Brief ▸
Count each line below that has "size" anywhere in it. Answer with the total alone.

Entries shown ▸
◇ ◇ ◇ ◇ ◇ ◇ ◇

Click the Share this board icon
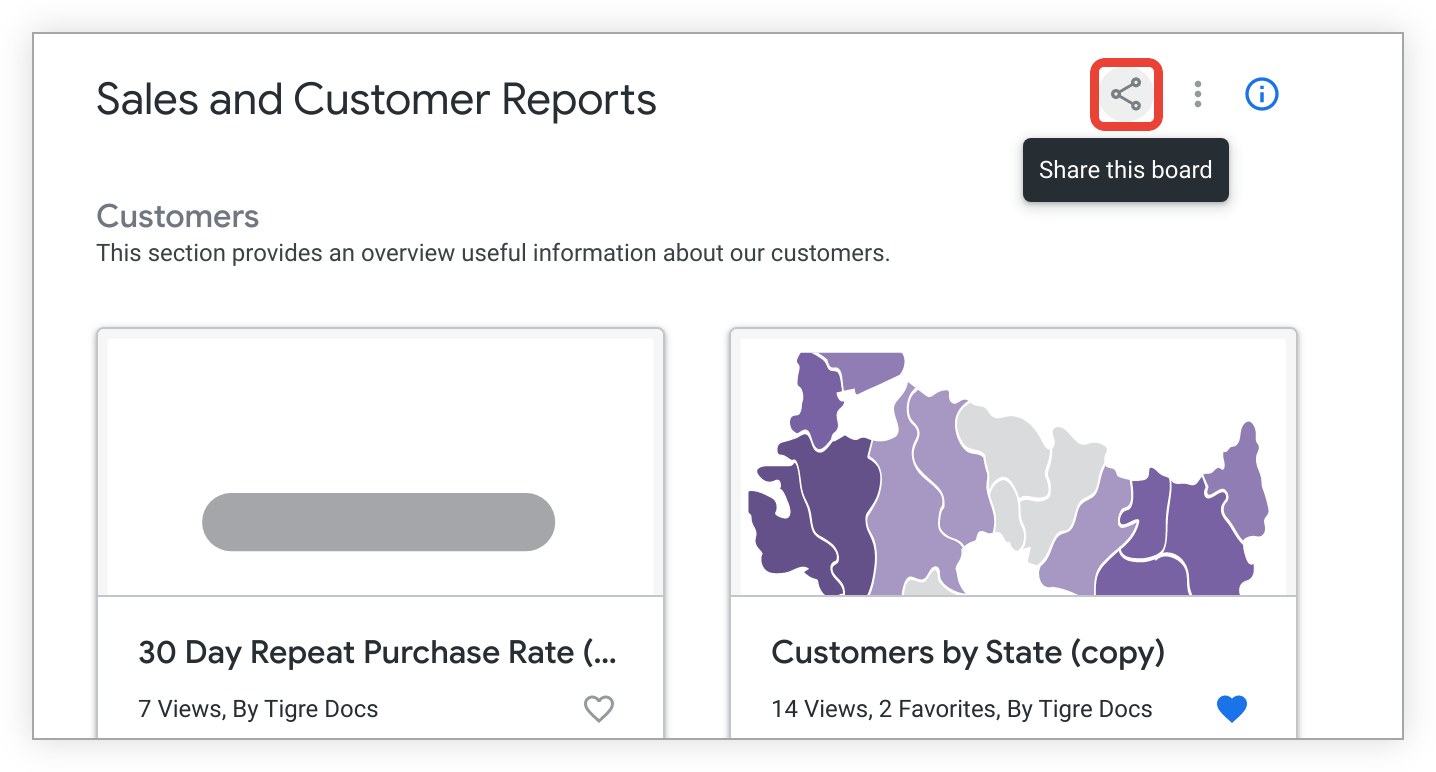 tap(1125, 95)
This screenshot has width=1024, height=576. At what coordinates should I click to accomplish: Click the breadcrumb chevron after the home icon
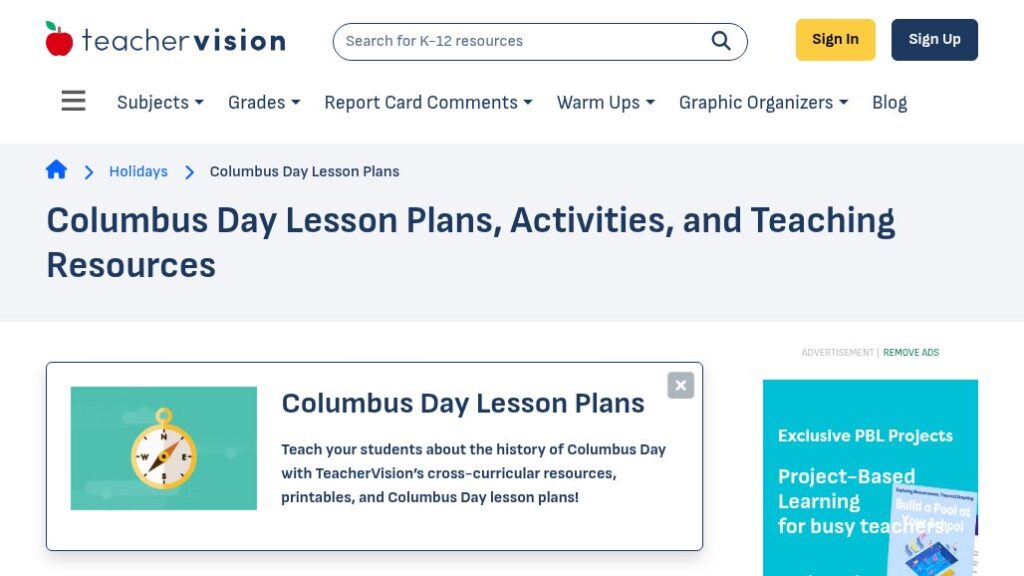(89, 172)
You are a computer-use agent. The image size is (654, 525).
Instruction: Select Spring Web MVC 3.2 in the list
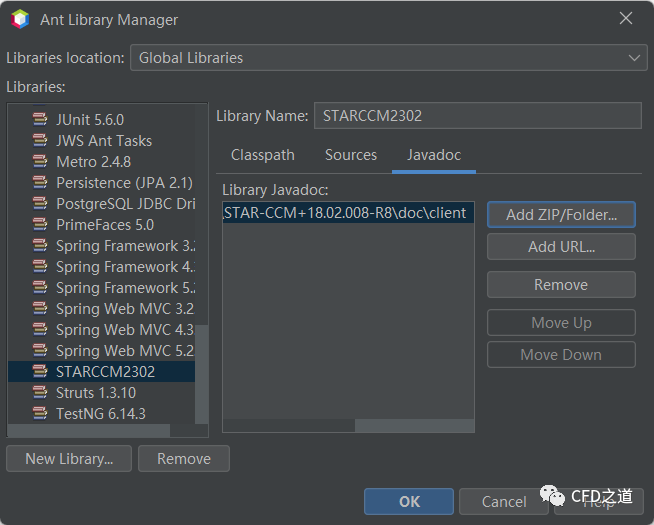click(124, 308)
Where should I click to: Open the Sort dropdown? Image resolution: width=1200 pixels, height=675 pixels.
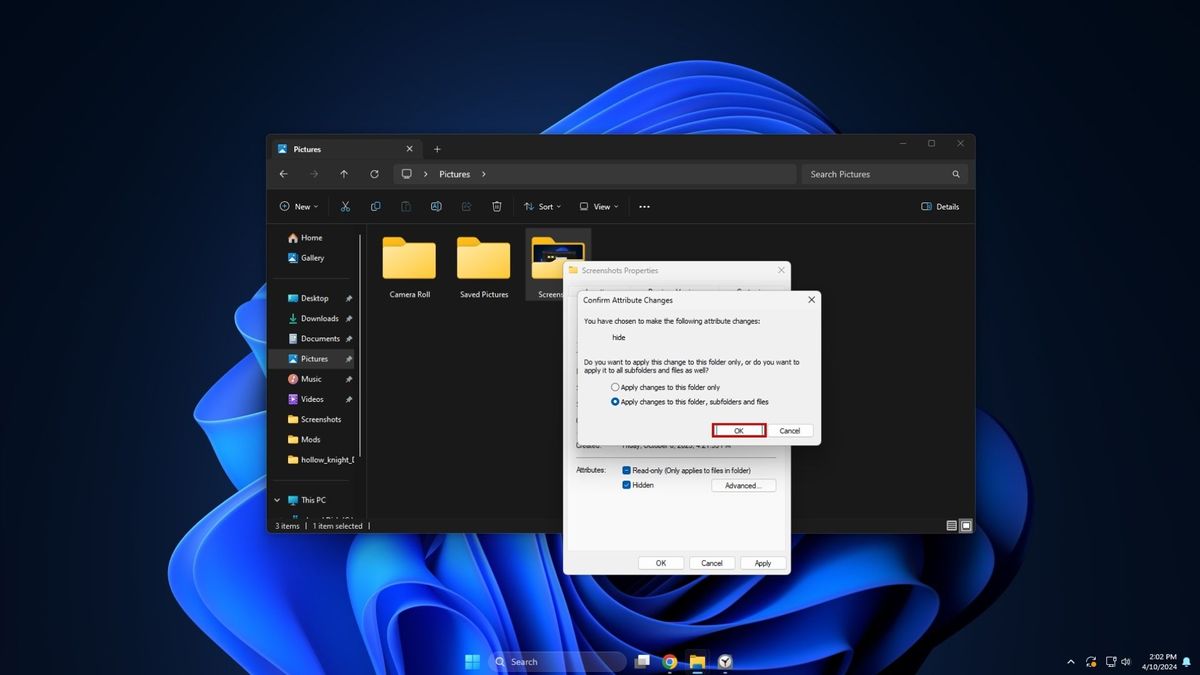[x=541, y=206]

◇ ◇ ◇ ◇ ◇ ◇ ◇

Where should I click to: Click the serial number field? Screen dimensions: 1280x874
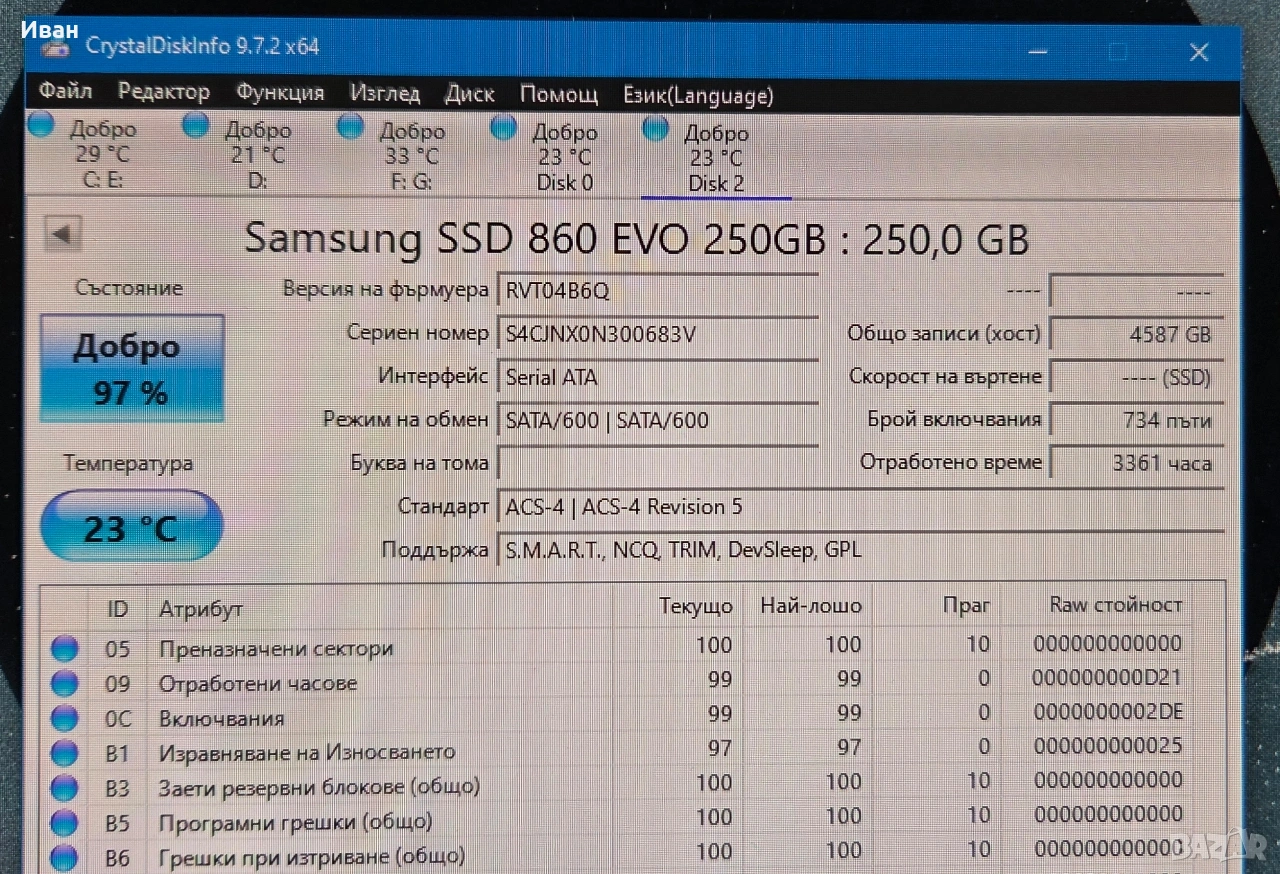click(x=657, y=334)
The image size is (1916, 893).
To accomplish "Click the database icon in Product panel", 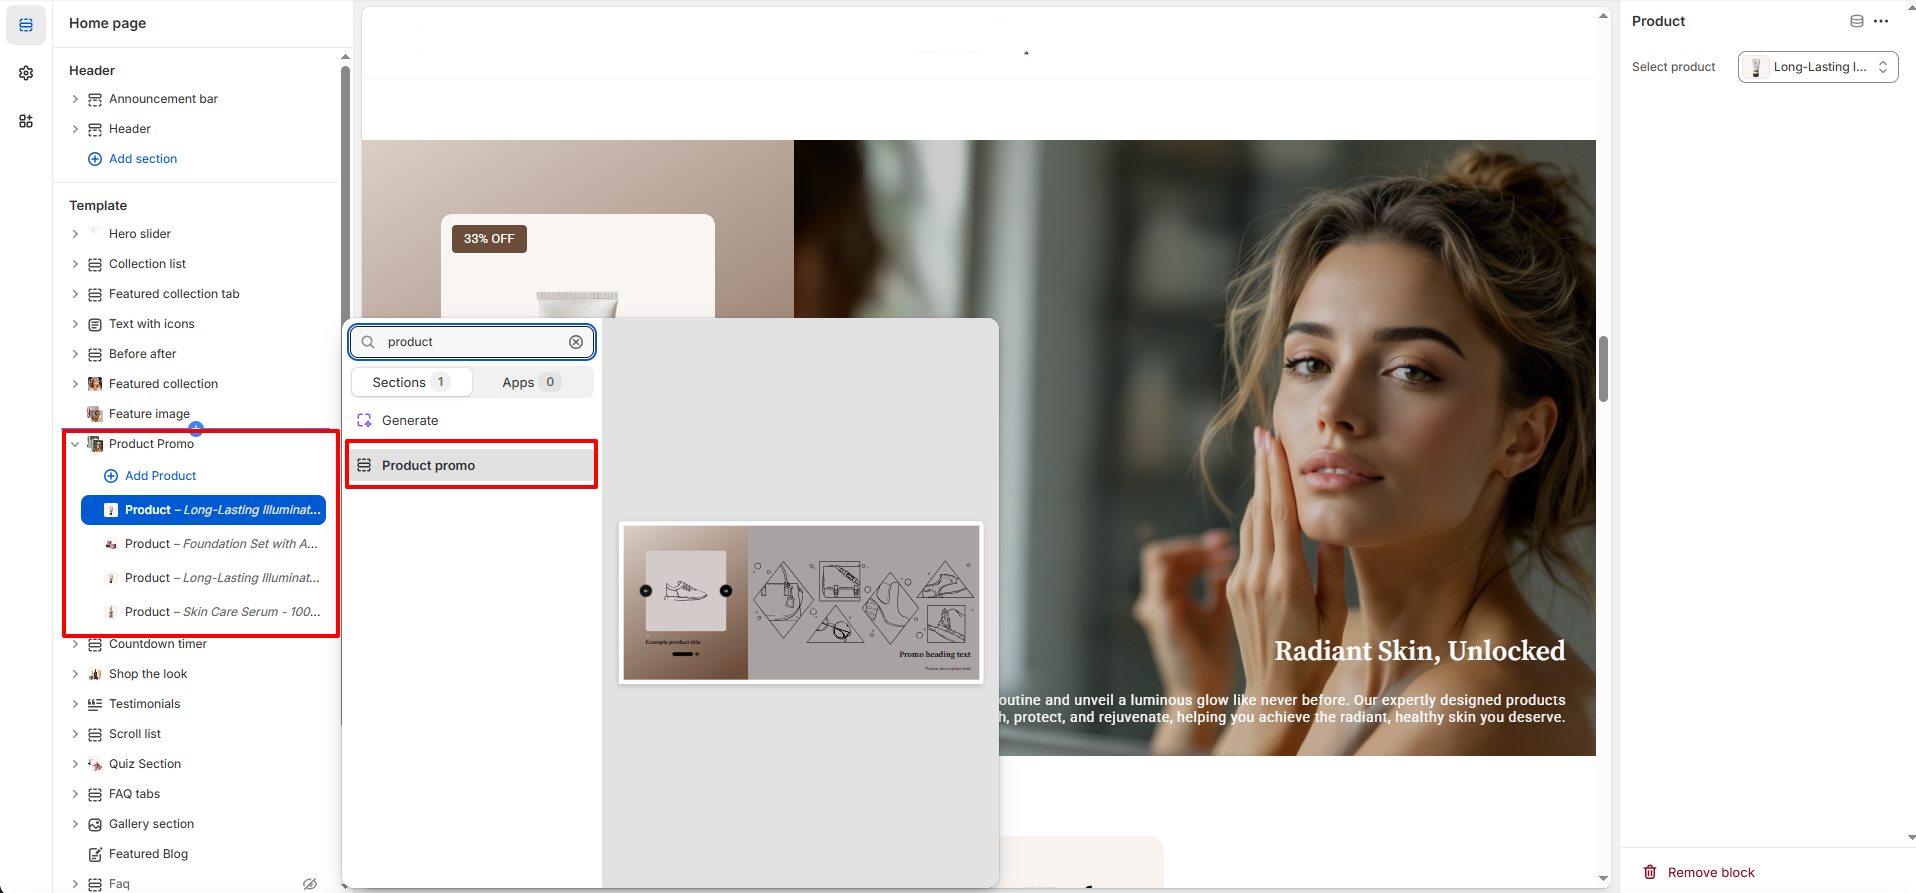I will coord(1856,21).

◇ ◇ ◇ ◇ ◇ ◇ ◇

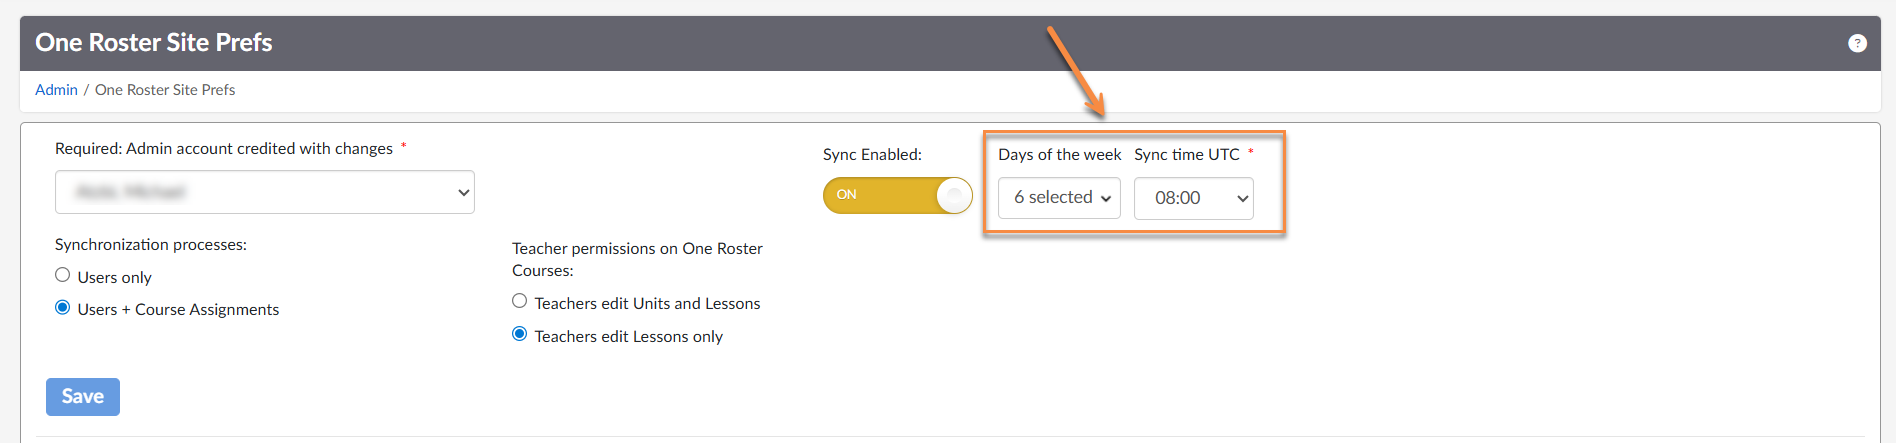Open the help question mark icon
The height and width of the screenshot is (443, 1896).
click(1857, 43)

◇ ◇ ◇ ◇ ◇ ◇ ◇

Result ▸
2